--- What is expected ---
Look for the line with "Task: Expand the touching stage edge dropdown" in the entries below, then extract that line and all lines after it exactly, with pictures left out.
+-------+
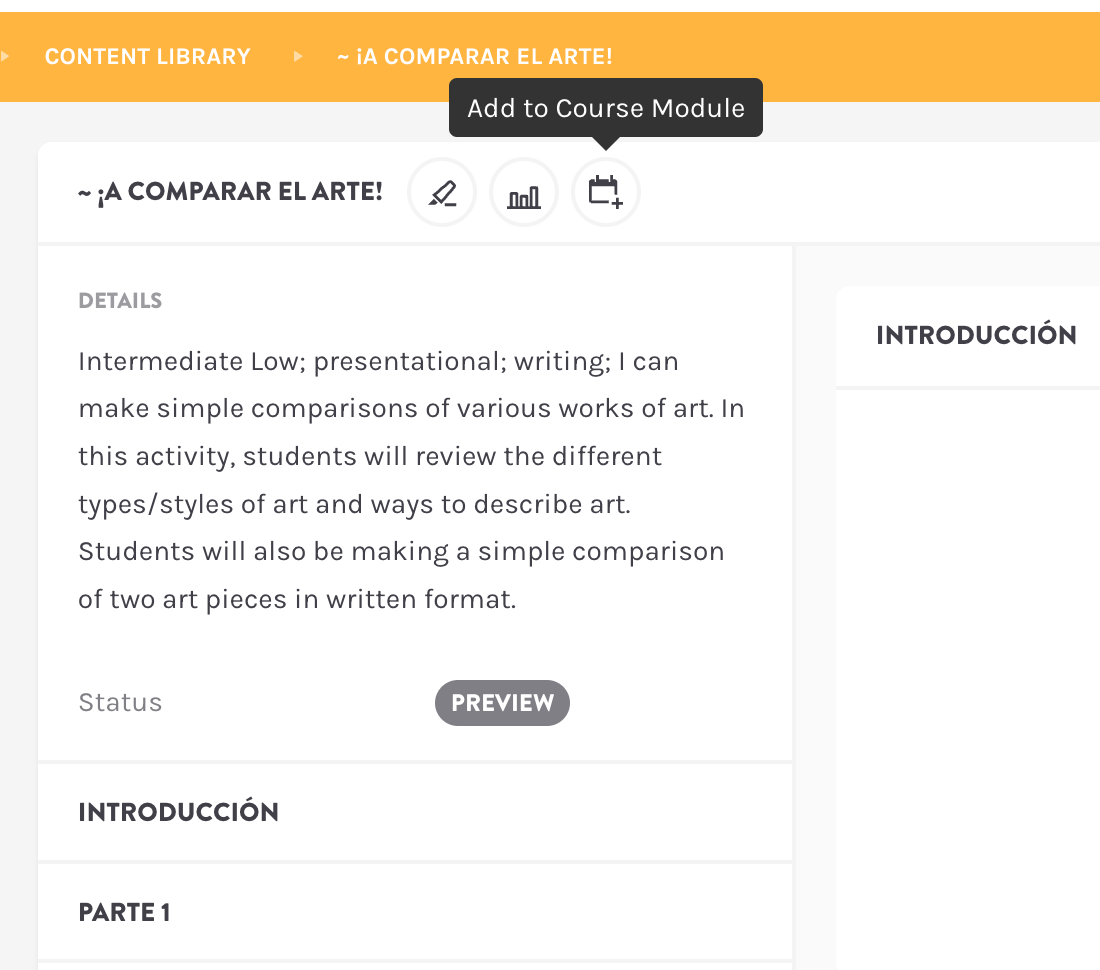Click the pencil edit icon
Viewport: 1100px width, 970px height.
[442, 193]
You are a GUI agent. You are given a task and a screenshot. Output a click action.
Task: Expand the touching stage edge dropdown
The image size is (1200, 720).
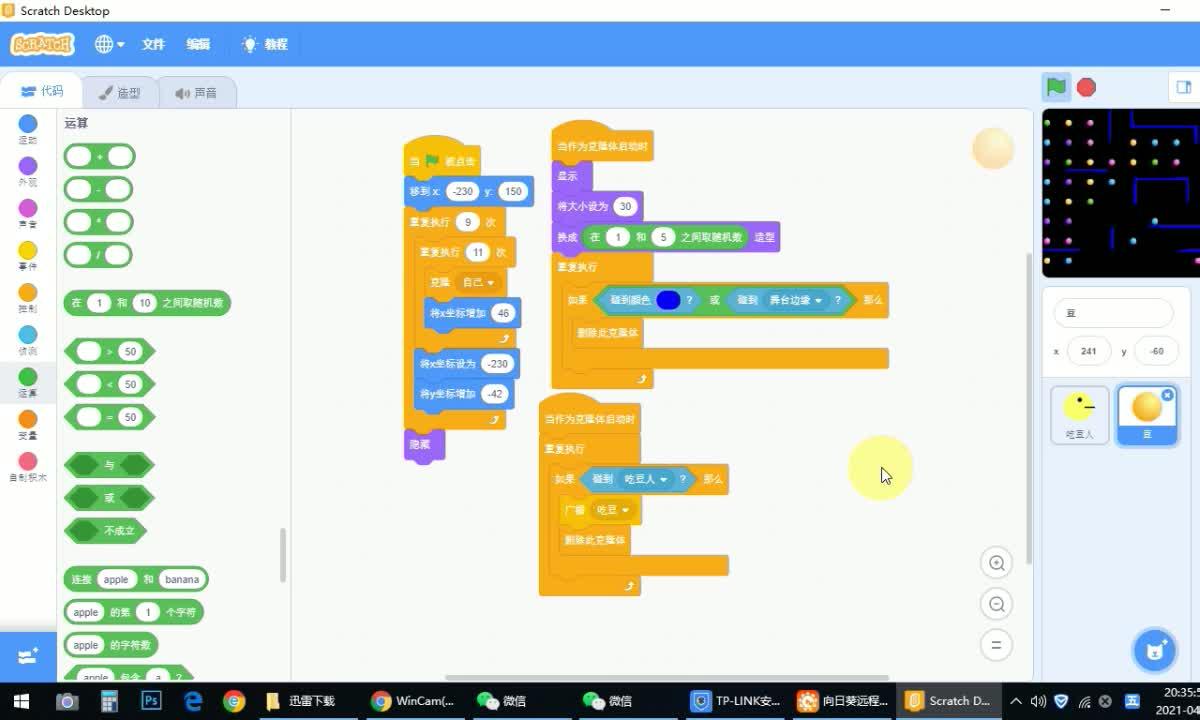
+-------+
--- Expected answer ---
Task: Expand the touching stage edge dropdown
The image size is (1200, 720).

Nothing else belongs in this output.